Rep wants U.S. Senate vacancies filled by election
If the vacancy occurs after that, the seat will be filled during the November election that year. Matthew Sledge of the group Fair Vote RI told the committee that the bill “improves democracy."
PROVIDENCE — With the twin debacles of gubernatorial appointments of U.S. Senators in Illinois and New York still fresh in the news, Woonsocket state Rep. Chris Fierro wants to see Rhode Island hold special elections to fill Senate vacancies.
Fierro-sponsored legislation to take the appointing power out of the hands of the governor in Rhode Island was heard by the House Judiciary Committee Wednesday.
The freshman lawmaker pointed to what he called the “outright corrupt process” by which Illinois Gov. Rod Blagojevich attempted to fill the senate seat vacated by President Barack Obama and the “equally flawed process” by which New York Gov. David Paterson filled the seat left open by Sen. Hillary Clinton when she assumed the office of Secretary of State as the rationale for filing his bill.
The process for replacing a senator in his bill, Fierro testified, is identical to the way a vacancy in a congressional seat would be filled.
There would be a special election to fill any vacancy that occurs before July 1 in a regular election year.
If the vacancy occurs after that, the seat will be filled during the November election that year.
Matthew Sledge of the group Fair Vote RI told the committee that the bill “improves democracy."
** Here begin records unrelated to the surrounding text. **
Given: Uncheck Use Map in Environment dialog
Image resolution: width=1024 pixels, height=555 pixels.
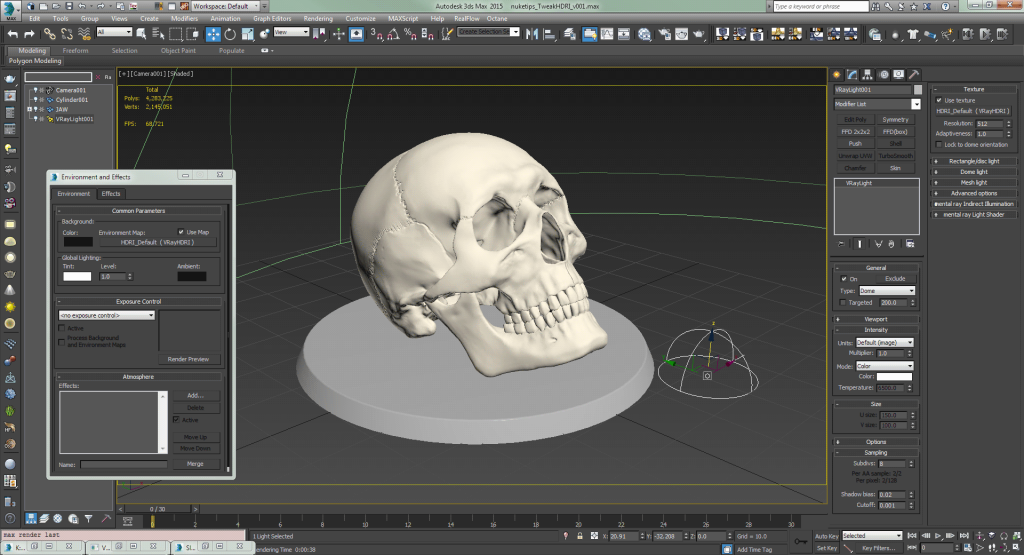Looking at the screenshot, I should tap(181, 232).
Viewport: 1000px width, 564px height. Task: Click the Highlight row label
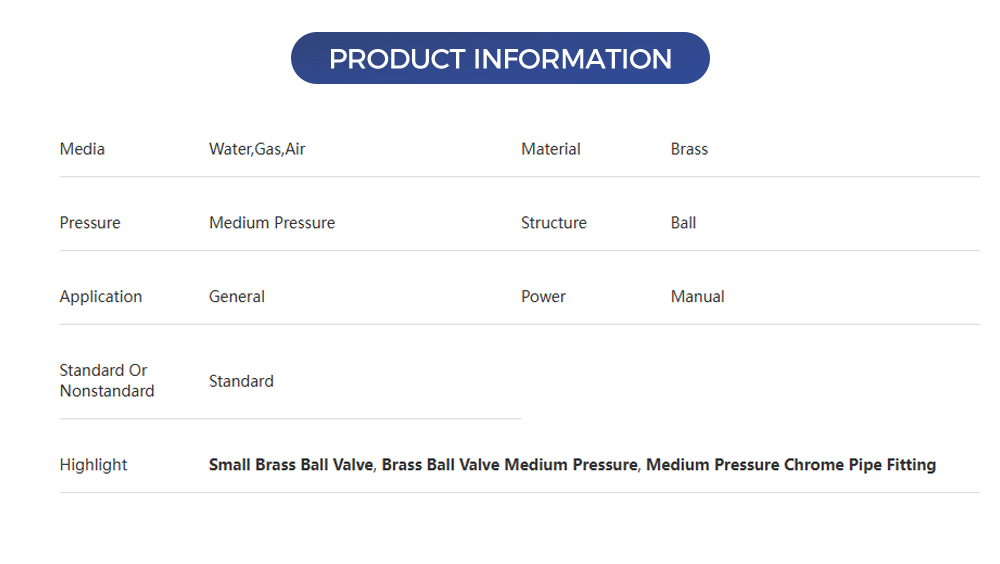tap(94, 465)
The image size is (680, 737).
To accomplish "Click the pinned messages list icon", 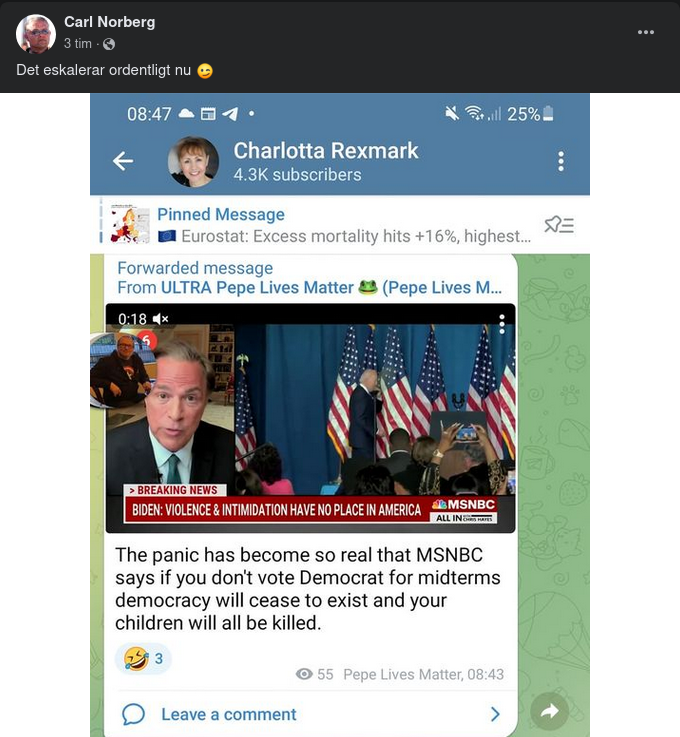I will coord(559,225).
“On its face,” Sledge said, “it seems like a good idea to allow governors to make a short, temporary appointment to fill a U.S. Senate seat, but when you realize the 'golden opportunity' -- that's what Gov. Blagojevich called it – for a governor to decide a state's senator, it becomes less of a minor matter.
“In every case, senators should be elected,” Sledge asserted.
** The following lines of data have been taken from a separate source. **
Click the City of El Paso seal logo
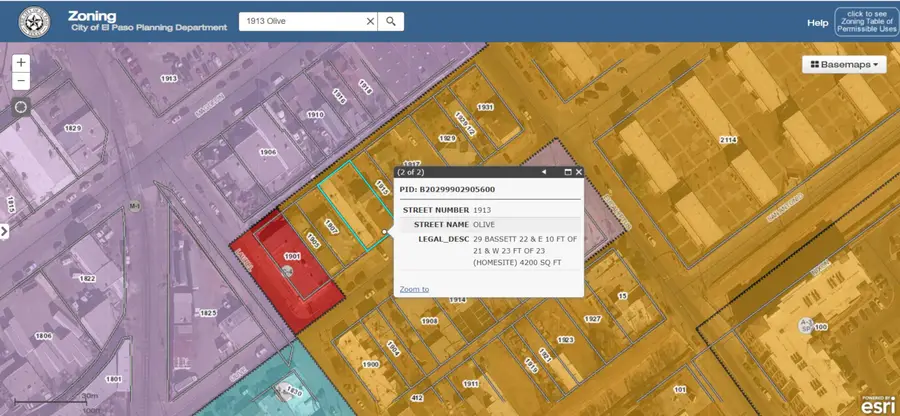The width and height of the screenshot is (900, 416). (x=35, y=21)
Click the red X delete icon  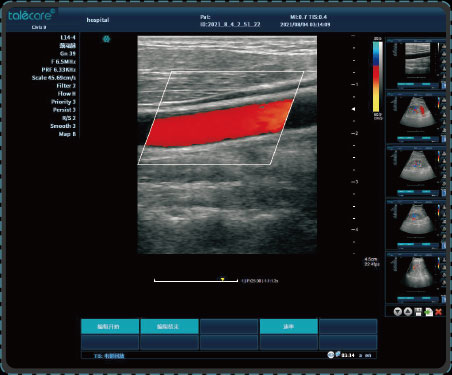tap(438, 312)
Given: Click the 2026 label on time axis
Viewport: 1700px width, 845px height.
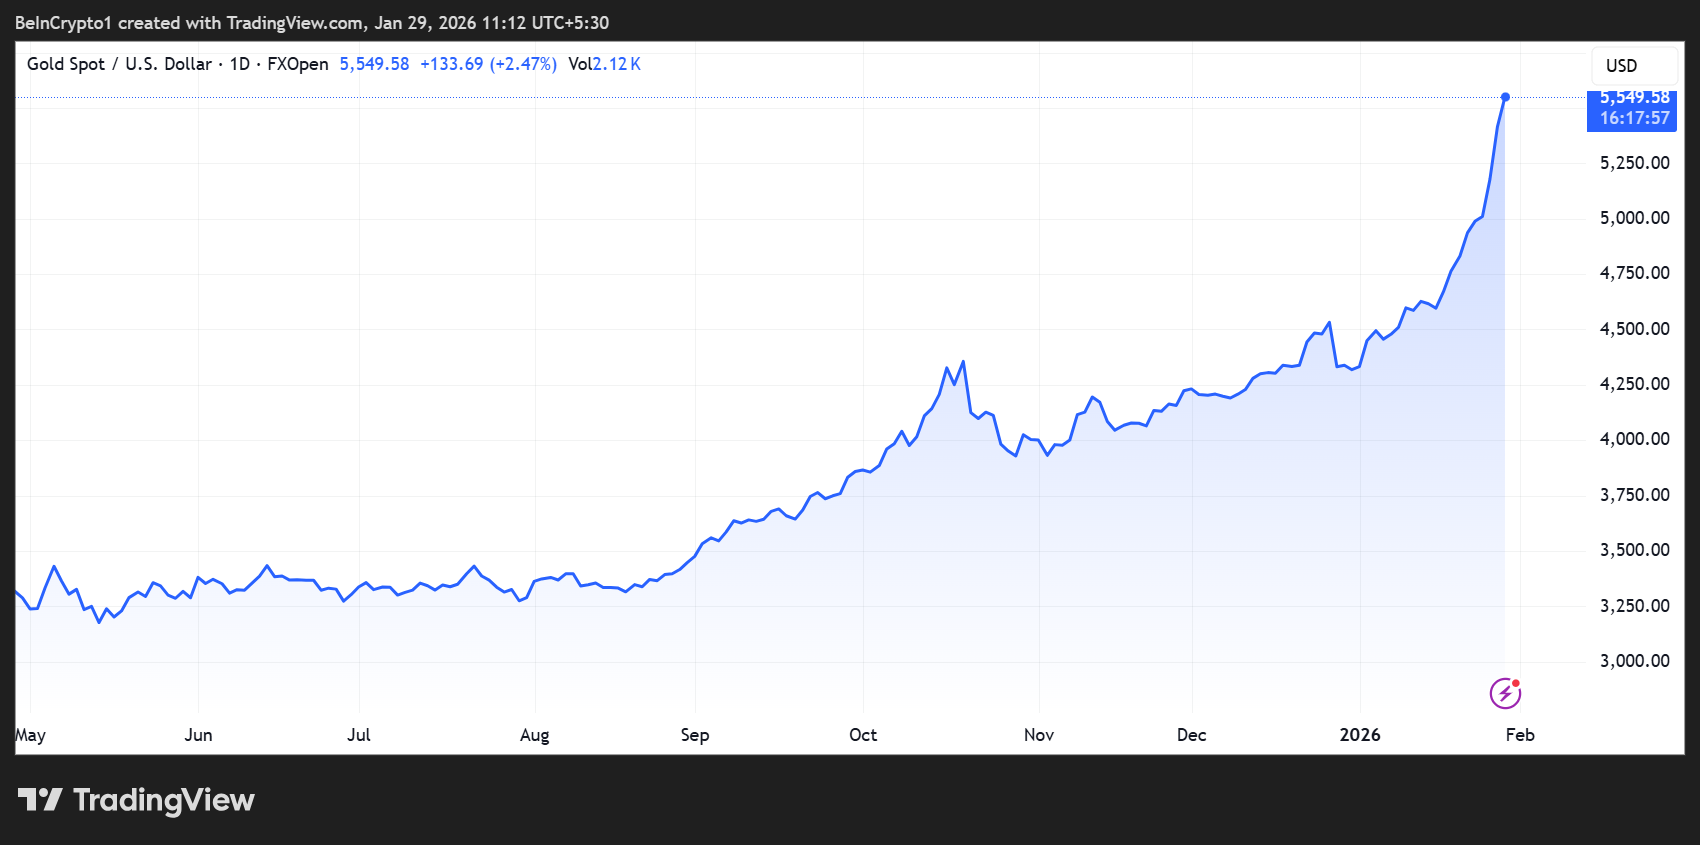Looking at the screenshot, I should (x=1359, y=735).
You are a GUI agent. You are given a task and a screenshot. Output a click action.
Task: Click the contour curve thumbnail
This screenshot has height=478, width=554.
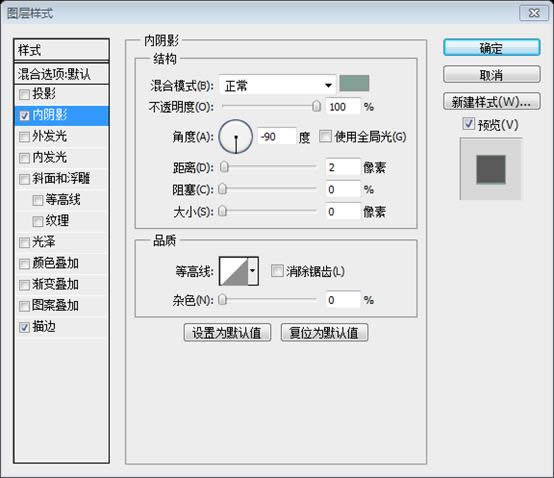234,271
Sledge noted that senators have been elected by popular vote since the 17th Amendment was ratified in 1913. Prior to that, senators were elected by state legislatures.
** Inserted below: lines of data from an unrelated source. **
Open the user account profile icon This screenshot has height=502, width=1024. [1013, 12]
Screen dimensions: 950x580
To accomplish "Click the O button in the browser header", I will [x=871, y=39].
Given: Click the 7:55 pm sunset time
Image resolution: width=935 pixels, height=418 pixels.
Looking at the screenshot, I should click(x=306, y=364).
The Judiciary Committee voted to hold the bill for further study. A similar bill was introduced in the General Assembly last year, when there was speculation that Sen. Jack Reed could be tapped for a spot in the Obama cabinet, but it did not pass.
Sledge said Fair Vote also supported that measure, but “people didn't see the pressing need for it.”
He said that often happens with election-related bills. “People don't understand the need until some sort of controversy has happened.”
But with the recent scandals in other states, he said, “we can see that is never a good idea to strip away that power from the people to elect a senator and give it to one person.
Sledge said Rhode Island was fortunate in 1999 to get a “very qualified appointment” when then-Gov. Lincoln Almond selected Lincoln Chafee to succeed his father, Sen. John Chafee, who died in office. Since 1913, he noted, 180 senators have been sworn in after being appointed, about one-quarter of the total of new solons.
Fierro said “it shouldn't be one man's appointment whether they do it right or do it wrong. It belongs to the people.”
Asked about the prospects for a bill that failed to pass last year, Fierro said, “I feel good about it.”
Nobody spoke in opposition to the measure.